The recovery: Uhm, can’t you tell by the nickname “Chiseled Body Man?” Maybe I should rename him "Sculpted Like A Greek God."

King of Anything

Last week I went on a date with someone I met while intoxicated. As I have written in my blog, multiple times, this is NEVER a good idea. Well it bit me in the ass again, because after the date with King of Anything, I thought I was going to turn lesbian. He talked about himself the ENTIRE time. Arrogance flowed out of his mouth every three seconds. “I’m great at this, I’m fantastic at that, I know everything about this, and everything about that.” Blah blah blah. A date is supposed to be a mutual parting of knowledge. You’re supposed to learn about each other. If you’re looking for someone to worship the ground you walk on because they have no brain, personality or interests of their own, then you’re barking up the wrong tree. To quote Miley Cyrus, “Don’t let the door hit ya where the Good Lord split ya.”

The recovery: He introduced me a FANTASTIC sushi restaurant.

You Just Lost Your Cool Points

My roommate met Mr. M* at a friend’s party a couple weeks back. They exchanged phone numbers and he quickly made contact with her. My roommate agreed to get coffee with him at some point. So he call her one night. She doesn’t return his call until the next day. This is perfectly acceptable, and by my rules, even encouraged. But playing hard to get aside, my roommate is a busy girl! She can’t commit to an exact time. Working hard, commuting, partying, etc does not leave immediate room for coffee dates. Well Mr. M makes a huge blunder. Clearly affected by her lack of immediate response, he messages her to say “you just lost your cool points.” Oh I’m sorry, Mr. M. I didn’t know girls are supposed to get back to you within 30 seconds. Clearly we have nothing better to do.

The recovery: I think we know who lost the cool points here. And furthermore, Mr. Ms enter our lives all too often. Guys who need you to respond to them right away, need you to hang out with them right away, but don’t feel like providing you that same courtesy. Or even worse, guys who DO provide you that same courtesy and expect the same for you. Well tough luck! We have lives.

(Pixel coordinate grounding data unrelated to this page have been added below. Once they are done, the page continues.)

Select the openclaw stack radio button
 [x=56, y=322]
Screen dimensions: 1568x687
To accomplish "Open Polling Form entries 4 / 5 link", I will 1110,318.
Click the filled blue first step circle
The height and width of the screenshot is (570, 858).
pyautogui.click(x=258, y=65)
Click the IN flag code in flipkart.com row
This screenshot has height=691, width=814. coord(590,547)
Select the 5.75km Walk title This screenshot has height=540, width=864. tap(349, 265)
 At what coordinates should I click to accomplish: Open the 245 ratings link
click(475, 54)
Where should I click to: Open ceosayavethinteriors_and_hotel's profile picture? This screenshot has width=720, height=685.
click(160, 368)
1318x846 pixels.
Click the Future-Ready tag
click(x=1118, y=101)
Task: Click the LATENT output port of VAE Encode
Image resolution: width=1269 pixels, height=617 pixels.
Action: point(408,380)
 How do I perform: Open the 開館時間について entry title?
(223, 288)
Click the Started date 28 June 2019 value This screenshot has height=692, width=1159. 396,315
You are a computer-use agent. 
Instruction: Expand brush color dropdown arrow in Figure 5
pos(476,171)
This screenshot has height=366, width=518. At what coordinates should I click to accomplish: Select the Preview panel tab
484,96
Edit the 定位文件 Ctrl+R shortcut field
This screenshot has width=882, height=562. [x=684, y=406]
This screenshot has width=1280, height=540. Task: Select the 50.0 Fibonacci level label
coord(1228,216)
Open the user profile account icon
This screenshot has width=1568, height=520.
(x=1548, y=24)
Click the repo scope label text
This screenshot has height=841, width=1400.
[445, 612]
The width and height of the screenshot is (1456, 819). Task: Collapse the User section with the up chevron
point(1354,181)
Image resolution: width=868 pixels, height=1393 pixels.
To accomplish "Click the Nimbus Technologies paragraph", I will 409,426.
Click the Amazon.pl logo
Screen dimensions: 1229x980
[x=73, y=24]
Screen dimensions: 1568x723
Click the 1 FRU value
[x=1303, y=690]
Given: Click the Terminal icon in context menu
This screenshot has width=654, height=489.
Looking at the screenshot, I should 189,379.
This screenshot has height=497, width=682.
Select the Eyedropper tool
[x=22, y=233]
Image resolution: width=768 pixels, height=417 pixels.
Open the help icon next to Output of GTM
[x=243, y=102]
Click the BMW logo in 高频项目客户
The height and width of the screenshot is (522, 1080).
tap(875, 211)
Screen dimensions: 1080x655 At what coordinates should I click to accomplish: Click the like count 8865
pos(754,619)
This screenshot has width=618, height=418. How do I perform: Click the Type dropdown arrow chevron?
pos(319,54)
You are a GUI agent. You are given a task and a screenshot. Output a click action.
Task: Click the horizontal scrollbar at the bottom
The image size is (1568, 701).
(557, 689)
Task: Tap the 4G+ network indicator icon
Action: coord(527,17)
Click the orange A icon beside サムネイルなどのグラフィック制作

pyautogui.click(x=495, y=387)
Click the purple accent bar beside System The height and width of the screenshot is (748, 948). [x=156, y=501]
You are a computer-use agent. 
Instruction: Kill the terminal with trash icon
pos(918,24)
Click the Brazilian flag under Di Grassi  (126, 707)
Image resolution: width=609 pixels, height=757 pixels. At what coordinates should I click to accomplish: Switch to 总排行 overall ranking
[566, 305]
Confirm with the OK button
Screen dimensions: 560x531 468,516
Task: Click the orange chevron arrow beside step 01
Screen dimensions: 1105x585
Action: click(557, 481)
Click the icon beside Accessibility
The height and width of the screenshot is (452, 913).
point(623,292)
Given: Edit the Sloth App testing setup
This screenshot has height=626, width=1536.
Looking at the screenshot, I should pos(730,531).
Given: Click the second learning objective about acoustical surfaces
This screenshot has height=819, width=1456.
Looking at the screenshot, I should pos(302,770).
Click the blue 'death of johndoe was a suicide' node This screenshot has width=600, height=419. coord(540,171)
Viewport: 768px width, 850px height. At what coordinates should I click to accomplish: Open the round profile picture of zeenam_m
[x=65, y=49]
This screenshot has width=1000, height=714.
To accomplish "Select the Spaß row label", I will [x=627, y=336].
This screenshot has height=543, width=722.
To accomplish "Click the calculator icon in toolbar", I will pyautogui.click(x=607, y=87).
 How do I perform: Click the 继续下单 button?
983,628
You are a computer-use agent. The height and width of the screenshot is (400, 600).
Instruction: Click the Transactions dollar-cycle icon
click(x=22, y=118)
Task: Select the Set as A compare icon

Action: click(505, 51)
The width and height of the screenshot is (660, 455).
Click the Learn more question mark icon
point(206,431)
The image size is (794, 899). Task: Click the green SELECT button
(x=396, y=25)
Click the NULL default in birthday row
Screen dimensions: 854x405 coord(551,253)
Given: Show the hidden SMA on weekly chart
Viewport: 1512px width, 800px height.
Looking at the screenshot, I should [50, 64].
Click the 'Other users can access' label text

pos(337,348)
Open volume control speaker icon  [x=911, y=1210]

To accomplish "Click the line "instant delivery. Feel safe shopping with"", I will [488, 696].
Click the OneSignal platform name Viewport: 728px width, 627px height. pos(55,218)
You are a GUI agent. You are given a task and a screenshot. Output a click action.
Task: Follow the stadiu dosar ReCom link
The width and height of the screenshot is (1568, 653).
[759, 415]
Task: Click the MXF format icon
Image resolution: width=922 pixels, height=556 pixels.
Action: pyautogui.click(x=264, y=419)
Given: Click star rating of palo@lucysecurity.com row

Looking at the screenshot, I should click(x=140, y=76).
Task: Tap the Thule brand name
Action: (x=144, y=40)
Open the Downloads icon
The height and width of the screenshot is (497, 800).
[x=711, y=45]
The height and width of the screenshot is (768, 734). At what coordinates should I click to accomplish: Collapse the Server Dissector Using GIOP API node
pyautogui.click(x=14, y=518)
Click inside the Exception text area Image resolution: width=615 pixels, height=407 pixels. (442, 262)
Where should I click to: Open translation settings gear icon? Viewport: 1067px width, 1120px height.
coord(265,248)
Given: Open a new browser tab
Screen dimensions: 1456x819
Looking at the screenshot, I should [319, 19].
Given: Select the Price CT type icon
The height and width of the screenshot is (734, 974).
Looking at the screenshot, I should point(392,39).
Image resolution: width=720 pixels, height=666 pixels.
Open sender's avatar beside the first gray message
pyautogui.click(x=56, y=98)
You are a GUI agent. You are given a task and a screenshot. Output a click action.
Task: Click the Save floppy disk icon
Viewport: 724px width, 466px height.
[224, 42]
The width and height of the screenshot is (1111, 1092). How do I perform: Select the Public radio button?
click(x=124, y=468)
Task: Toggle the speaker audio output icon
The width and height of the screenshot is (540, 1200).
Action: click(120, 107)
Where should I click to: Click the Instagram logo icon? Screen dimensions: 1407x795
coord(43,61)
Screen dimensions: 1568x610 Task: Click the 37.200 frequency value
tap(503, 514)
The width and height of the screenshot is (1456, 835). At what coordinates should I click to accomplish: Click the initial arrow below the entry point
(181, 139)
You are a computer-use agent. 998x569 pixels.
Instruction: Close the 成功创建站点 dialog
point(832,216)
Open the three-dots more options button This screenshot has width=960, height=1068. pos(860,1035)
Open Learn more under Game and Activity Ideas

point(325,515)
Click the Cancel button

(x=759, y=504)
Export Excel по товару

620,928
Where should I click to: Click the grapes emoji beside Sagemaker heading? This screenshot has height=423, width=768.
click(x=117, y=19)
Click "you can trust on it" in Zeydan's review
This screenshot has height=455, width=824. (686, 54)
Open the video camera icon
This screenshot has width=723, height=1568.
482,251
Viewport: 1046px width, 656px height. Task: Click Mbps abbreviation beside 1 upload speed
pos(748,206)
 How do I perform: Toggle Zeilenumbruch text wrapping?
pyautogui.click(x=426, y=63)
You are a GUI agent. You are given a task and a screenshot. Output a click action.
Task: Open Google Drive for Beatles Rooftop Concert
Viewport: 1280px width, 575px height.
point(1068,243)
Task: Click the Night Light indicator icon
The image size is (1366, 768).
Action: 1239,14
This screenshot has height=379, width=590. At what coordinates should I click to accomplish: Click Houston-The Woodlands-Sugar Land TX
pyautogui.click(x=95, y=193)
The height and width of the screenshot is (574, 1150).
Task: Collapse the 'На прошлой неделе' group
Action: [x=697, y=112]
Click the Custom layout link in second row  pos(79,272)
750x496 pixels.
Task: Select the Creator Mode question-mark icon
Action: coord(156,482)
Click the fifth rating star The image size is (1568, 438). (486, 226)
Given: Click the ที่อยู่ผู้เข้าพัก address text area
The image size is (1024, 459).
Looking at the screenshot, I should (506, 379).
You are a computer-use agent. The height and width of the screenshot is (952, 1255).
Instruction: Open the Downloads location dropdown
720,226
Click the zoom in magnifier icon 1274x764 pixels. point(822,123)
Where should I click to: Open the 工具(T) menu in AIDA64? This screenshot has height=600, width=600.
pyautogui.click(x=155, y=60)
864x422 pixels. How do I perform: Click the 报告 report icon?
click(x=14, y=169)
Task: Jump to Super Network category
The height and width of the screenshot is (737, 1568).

To the rest of dudes out there:

I don’t think you always have bad intentions. In fact, most men out there are pretty decent. It just seems like you’re thinking with the wrong body part sometimes. Or you lack the complete ability to think about anyone but yourself. In time, I hope you’ll learn. Let’s turn this huge blunders into lovable mistakes that require simple recoveries.